**EXERCISE DIRECTIONS:**
Find the word "logo" in the records and copy every line where it occurs.
*** DATA UNDER STUDY ***
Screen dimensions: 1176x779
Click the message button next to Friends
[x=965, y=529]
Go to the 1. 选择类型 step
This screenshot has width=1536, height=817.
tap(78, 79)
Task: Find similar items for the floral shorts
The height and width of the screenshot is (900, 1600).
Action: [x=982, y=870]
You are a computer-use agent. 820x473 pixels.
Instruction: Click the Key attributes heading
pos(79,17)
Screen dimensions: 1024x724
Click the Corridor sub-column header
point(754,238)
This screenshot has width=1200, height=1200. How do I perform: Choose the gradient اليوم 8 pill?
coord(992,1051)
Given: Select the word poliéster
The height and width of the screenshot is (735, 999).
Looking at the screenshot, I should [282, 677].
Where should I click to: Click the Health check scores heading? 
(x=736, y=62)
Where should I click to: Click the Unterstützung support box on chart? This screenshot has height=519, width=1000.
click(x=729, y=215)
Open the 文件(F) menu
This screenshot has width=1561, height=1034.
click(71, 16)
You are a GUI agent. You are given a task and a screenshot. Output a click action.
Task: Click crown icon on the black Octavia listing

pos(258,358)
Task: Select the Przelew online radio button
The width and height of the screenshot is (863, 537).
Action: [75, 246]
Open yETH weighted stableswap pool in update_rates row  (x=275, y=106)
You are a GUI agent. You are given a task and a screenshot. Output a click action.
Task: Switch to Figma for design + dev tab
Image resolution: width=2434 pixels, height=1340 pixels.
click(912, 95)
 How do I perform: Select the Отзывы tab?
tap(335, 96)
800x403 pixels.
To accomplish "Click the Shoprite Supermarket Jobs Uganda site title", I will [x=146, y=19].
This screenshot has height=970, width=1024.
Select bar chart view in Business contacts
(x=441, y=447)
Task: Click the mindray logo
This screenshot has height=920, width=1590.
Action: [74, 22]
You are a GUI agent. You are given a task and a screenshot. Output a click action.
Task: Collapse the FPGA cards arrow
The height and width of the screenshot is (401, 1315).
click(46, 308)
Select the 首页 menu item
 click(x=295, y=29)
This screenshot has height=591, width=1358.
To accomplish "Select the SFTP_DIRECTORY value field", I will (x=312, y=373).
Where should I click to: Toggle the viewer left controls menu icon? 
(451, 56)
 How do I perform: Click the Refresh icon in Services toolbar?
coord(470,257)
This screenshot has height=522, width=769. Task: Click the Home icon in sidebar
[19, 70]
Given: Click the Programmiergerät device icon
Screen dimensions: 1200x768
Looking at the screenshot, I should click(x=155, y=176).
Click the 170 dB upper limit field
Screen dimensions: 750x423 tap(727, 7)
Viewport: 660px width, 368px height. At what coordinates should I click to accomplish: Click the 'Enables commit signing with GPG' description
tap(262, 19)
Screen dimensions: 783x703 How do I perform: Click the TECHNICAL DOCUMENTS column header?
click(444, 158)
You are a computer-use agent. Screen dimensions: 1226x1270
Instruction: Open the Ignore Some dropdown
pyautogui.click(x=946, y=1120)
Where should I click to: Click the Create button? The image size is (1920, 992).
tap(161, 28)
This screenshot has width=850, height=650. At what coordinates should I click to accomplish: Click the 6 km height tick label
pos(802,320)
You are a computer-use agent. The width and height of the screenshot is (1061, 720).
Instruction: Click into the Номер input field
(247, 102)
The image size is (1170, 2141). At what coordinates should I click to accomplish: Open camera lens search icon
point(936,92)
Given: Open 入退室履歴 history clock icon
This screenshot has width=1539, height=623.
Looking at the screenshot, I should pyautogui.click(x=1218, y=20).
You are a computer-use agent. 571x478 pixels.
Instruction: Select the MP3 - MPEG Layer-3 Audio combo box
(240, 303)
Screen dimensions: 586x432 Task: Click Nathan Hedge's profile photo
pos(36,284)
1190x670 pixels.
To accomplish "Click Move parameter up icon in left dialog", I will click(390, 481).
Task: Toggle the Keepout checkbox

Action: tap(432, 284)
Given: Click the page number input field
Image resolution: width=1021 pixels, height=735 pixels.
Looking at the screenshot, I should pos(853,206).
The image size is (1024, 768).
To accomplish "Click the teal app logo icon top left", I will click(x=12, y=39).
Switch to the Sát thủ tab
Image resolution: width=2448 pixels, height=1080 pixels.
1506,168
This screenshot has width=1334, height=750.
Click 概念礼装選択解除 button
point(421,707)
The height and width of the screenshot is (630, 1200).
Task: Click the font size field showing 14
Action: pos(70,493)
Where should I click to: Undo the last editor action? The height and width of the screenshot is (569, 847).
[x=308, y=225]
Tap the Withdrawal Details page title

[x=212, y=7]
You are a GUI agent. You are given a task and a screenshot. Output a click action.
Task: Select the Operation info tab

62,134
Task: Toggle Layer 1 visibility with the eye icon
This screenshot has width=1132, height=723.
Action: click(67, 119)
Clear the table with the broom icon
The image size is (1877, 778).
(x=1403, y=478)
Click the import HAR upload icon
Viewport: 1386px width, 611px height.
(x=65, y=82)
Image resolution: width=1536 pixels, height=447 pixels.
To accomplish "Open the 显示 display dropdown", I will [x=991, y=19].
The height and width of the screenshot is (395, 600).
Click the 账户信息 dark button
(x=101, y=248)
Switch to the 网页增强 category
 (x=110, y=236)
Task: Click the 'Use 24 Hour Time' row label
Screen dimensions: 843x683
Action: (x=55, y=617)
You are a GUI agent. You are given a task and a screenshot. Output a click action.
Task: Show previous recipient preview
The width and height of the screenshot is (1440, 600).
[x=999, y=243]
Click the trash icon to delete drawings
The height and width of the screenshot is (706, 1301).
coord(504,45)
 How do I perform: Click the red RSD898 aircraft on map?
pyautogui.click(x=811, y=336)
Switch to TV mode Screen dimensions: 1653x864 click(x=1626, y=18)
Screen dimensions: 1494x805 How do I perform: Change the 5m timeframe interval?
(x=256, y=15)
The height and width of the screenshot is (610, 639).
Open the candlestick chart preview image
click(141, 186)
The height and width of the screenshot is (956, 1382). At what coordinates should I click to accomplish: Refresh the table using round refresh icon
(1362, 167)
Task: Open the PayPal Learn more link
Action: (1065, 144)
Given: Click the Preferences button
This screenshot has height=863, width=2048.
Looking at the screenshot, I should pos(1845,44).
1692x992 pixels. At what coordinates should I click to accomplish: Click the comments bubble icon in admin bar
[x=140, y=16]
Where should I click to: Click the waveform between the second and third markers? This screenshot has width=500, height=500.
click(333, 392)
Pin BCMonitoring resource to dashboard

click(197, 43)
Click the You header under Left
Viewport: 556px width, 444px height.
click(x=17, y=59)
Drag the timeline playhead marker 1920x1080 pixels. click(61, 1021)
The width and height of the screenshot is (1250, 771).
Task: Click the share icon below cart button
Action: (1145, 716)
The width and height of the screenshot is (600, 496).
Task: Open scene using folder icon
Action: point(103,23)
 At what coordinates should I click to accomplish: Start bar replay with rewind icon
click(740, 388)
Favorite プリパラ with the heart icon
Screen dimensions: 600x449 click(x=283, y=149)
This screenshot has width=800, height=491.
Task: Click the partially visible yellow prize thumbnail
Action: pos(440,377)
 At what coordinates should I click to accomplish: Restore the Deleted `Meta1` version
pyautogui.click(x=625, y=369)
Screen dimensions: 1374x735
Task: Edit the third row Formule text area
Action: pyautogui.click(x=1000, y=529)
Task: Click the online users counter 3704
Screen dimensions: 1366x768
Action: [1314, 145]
*** End of DATA UNDER STUDY ***
**RESULT OF THIS EXERCISE:**
Task: Click the mindray logo
To accomplish "Click the teal app logo icon top left", I will click(x=12, y=39).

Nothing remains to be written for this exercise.